Effect of Aging Time on Stress Corrosion Cracking of Super Duplex Stainless Steel UNS S32750

Super duplex stainless steels are dual-phase alloys containing ferrite and austenite, whose microstructure, corrosion behavior, and mechanical properties are influenced by aging heat treatment. While aging could enhance the mechanical strength of the alloy, the deleterious phases formed can reduce the stress corrosion cracking and general corrosion resistances of the steel if the aging temperature or time are unsuitably chosen. The present study evaluates the isothermal aging effect on the microhardness, electrochemical corrosion, and stress corrosion cracking behavior of the superduplex UNS S32750 alloy. The alloy samples were heat treated at 500 degrees C for 2, 4, 8, 24, 48, and 100 h and water cooled.
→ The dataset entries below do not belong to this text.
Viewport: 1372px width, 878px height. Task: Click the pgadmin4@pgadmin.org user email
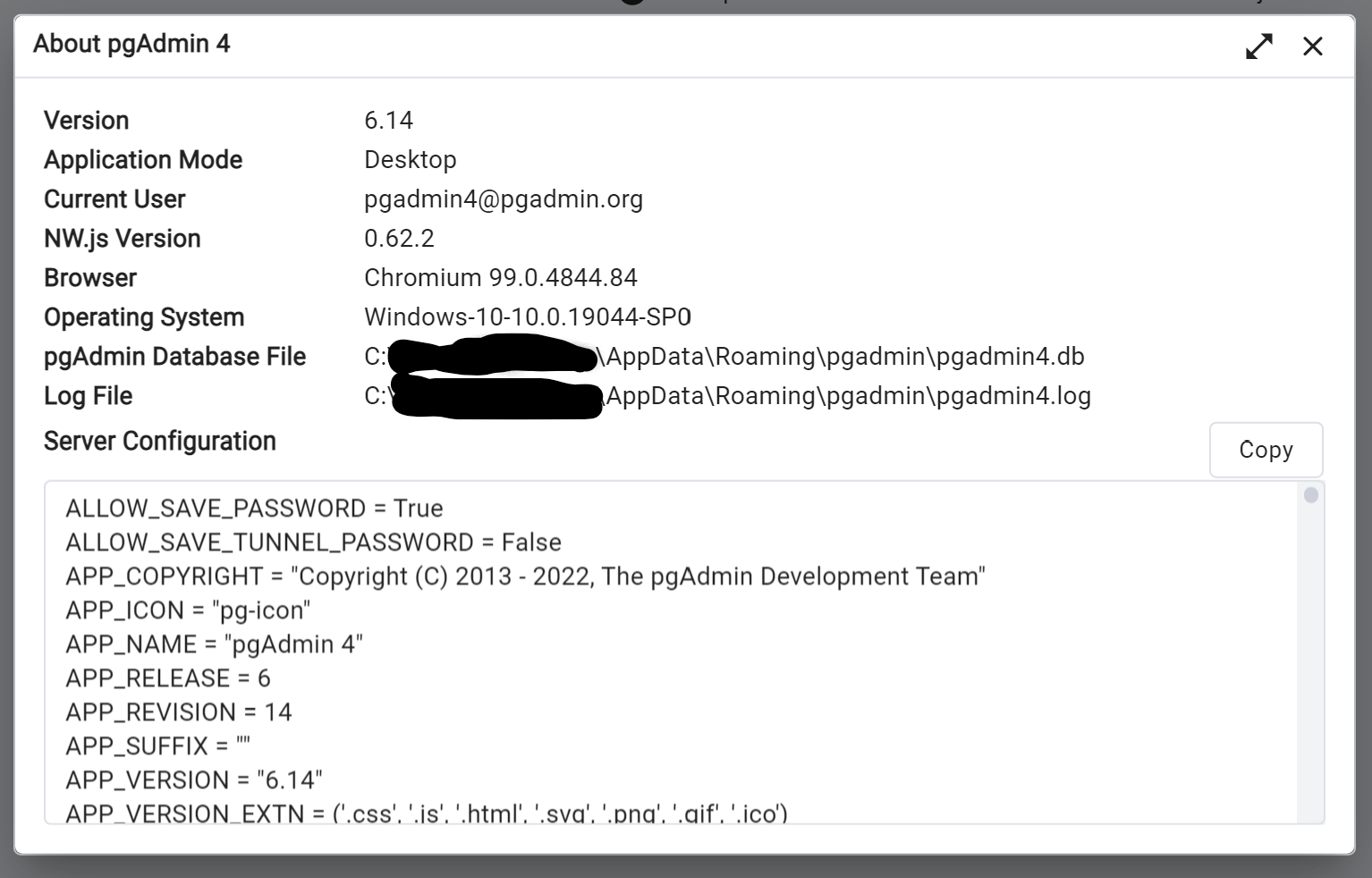pos(503,199)
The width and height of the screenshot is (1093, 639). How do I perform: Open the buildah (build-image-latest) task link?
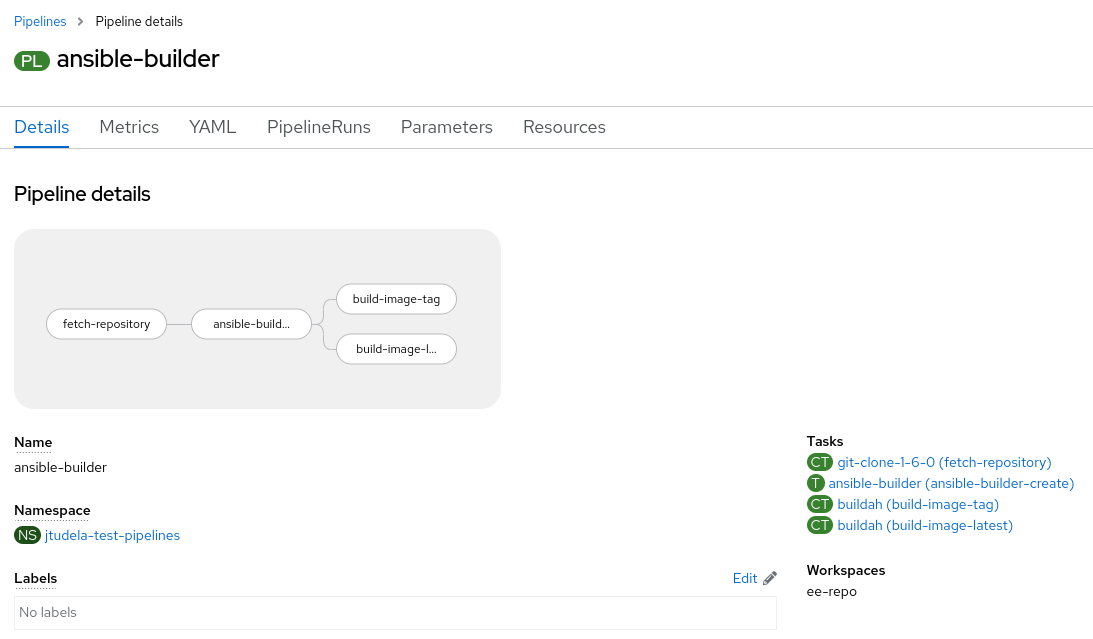925,525
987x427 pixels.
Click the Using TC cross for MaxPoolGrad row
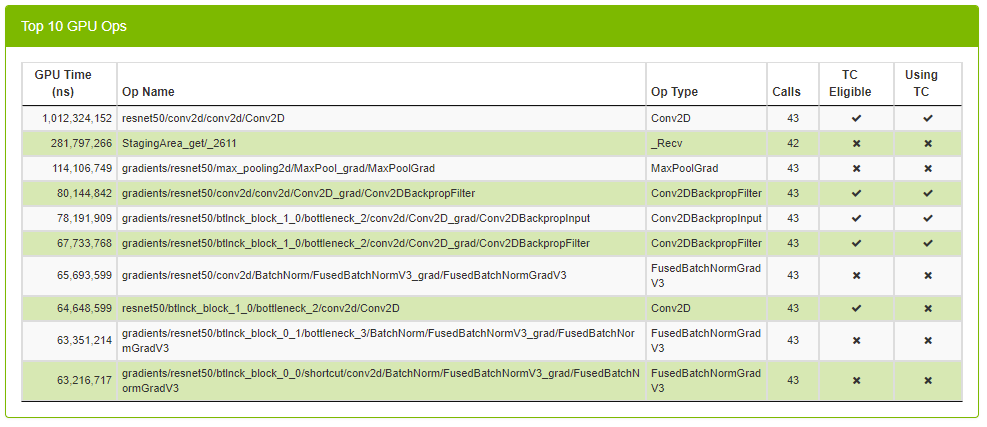tap(928, 168)
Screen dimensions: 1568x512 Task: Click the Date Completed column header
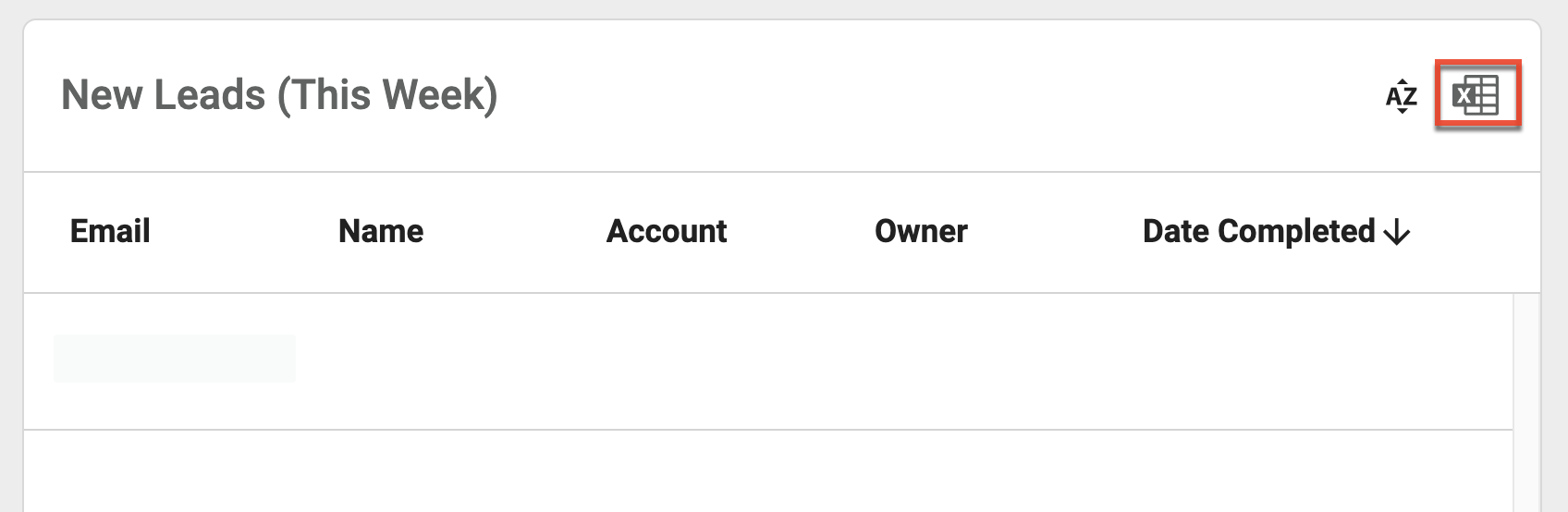1259,231
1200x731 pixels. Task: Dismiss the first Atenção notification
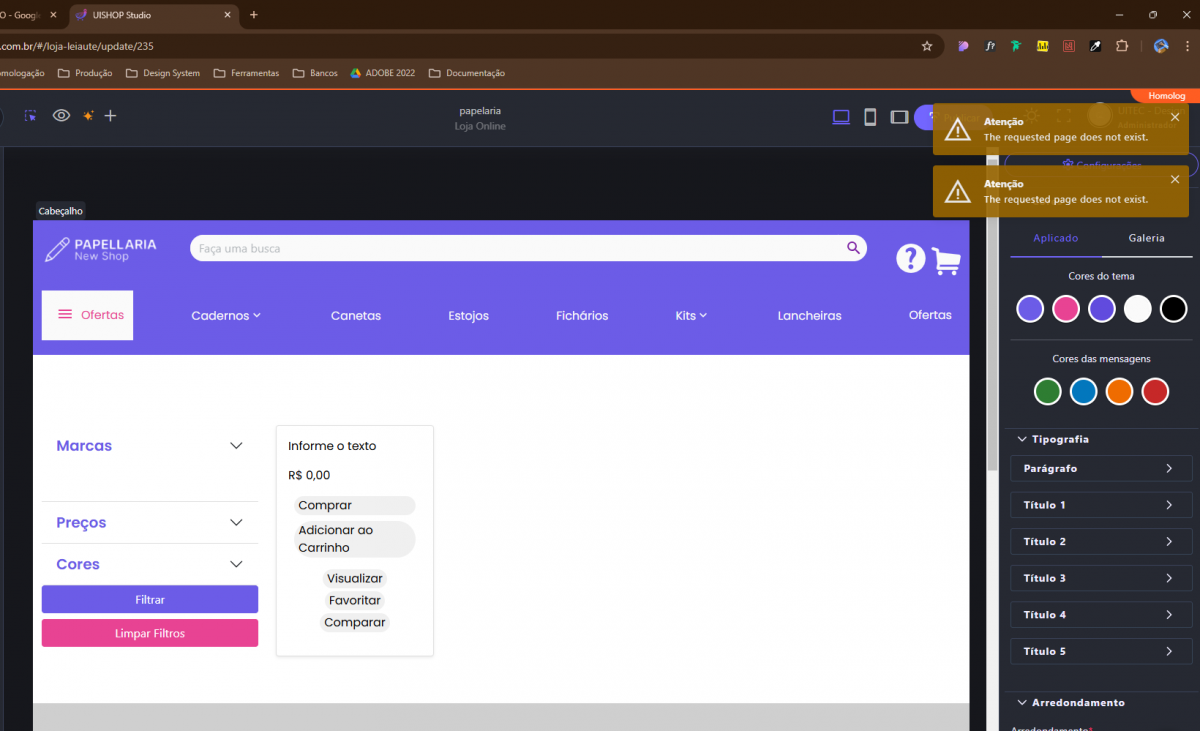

Stress corrosion cracking test were carried out under seawater with partial pressure of CO2 equal 1 MPa, at 60 degrees C for 3 months. The corrosion potential and pitting potential were assessed by electrochemical tests. The results showed the gradual increase in the ferrite phase microhardness as the aging time increased. Aging at 48 and 100 h promoted susceptibility to stress corrosion cracking, evidenced by the increase amount of pitting on the stressed surface and microcracks emerging from the pitting. Furthermore, as the aging time increased, the pitting potential decreased.